O papa emérito defende o celibato dos padres sublinhando a articulação entre o Antigo e o Novo Testamento. O culto católico é simultaneamente crítica e ultrapassagem em Jesus do culto do Templo. De facto, em muitas religiões, o exercício do culto está ligado à abstinências sexual. Mas esta é funcional, e apenas dura para o exercício do culto. Ora, para o padre católico, o compromisso é total, simultaneamente permanente e definitivo. De funcional, a abstinência passa a ontológica. Ratzinger acompanha a sua reflexão exegética com recordações da sua mocidade. A sua vocação foi um dom total. Não podemos deixar de nos comover com tal cultura e tal testemunho!
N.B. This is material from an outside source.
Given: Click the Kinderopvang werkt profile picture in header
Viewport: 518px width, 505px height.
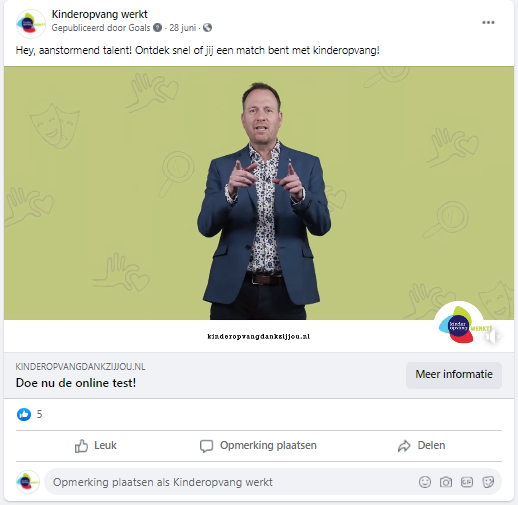Looking at the screenshot, I should point(30,23).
Evitando fazer ataques ad hominem, não posso deixar de observar que qualquer vivência pessoal pode ser apresentada como exemplo a seguir, ou mesmo proposta ou incentivo a comportamentos semelhantes. Mas não me parece que sirva para definição nem, menos ainda, imposição de regras obrigatórias de conduta, como qualquer norma de direito positivo, mesmo canónico. No caso das condições exigíveis para o exercício de ministérios religiosos de comunidades cristãs, aliás, os próprios textos paulinos as enunciam, sem que elas sequer incluam a vocação à castidade total, a tal que, aliás, São Paulo todavia enaltece noutros passos das suas cartas, sem todavia deixar de prevenir - nota bem, Princesa de mim - que será preferível o casamento à prática de atos sexuais ilícitos. Tudo isso, afinal, deve ser objeto de bom senso, de prudência (o tal amor sagaz que sempre refiro), e de uma ação pastoral atenta e amiga dos fiéis e suas assembleias.
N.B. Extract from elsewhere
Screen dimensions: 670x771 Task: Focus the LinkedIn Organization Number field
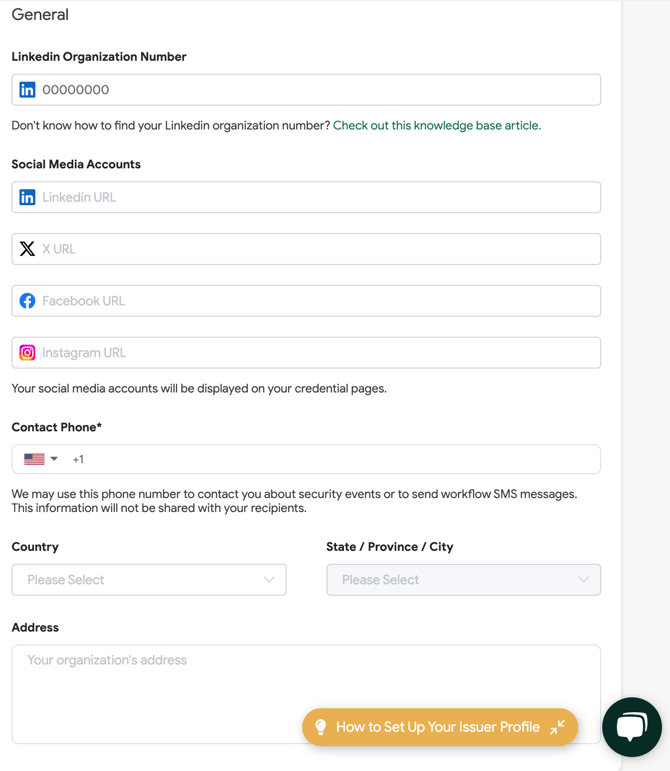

O celibato eclesiástico, por outro lado, apenas começou a ser obrigatório com a reforma gregoriana do século XI e, definitivamente, com o Concílio de Trento, no XVI, durante o qual o nosso São Bartolomeu dos Mártires, arcebispo de Braga e padre conciliar respeitado, defendeu, lembrado dos seus padres isolados nas serranias do Barroso, que não se impusesse tal obrigação. Até lá, só as várias vocações eremíticas e as regras das ordens religiosas abraçavam tal mandato, como parte de um projeto voluntário de vida chamada consagrada. E entre esses "consagrados" e "consagradas", a maioria não recebia, ordens de habilitação para o exercício de ministérios sacramentais e cultuais, confiado aos clérigos, sobretudo ao clero dito secular (por viver no mundo, entre as gentes). A título de mais uma curiosidade, lembro-te aqui algo que te contei em cara antiga: a prática da confissão auricular foi, durante muito tempo, exercida apenas por monges (inicialmente, creio, por monges russos e, na Igreja do Ocidente, depois, por irlandeses), nem sempre ordenados. Eram ouvintes de confissões e medianeiros do perdão divino, não por possuírem ordens sacras, mas por serem considerados homens santos.
Muitos institutos e normas da vida da Igreja são fruto de circunstâncias históricas e culturais, resultantes, assim, não só de interpretações dos textos bíblicos de sua referência, mas de leituras diversas dos sinais dos tempos. Ao recordar estas contingências, estou evidentemente a manifestar algum espanto por ver, em pleno século XXI, uma argumentação sustentada por máxima misoginia primitiva, pela ideia de que a mulher (em razão da sua menstruação) e o ato sexual (esse, sim, ontologicamente cocriador) são poluidores da pureza exigida pelo culto divino... Tampouco entendo como, falando de sacerdócio e articulação do Antigo e Novo Testamentos, qualquer teólogo possa sobretudo ignorar, ou mal interpretar, este texto da Epístola aos Hebreus (10, 9-25), que transcrevo na tradução portuguesa - diretamente do grego - de Frederico Lourenço:
Então disse:
Eis que venho para fazer a tua vontade.
Suprime assim o primeiro culto para Ele instaurar o segundo. Vontade essa na qual fomos santificados, através da oferta do corpo de Jesus Cristo, feita uma vez para sempre.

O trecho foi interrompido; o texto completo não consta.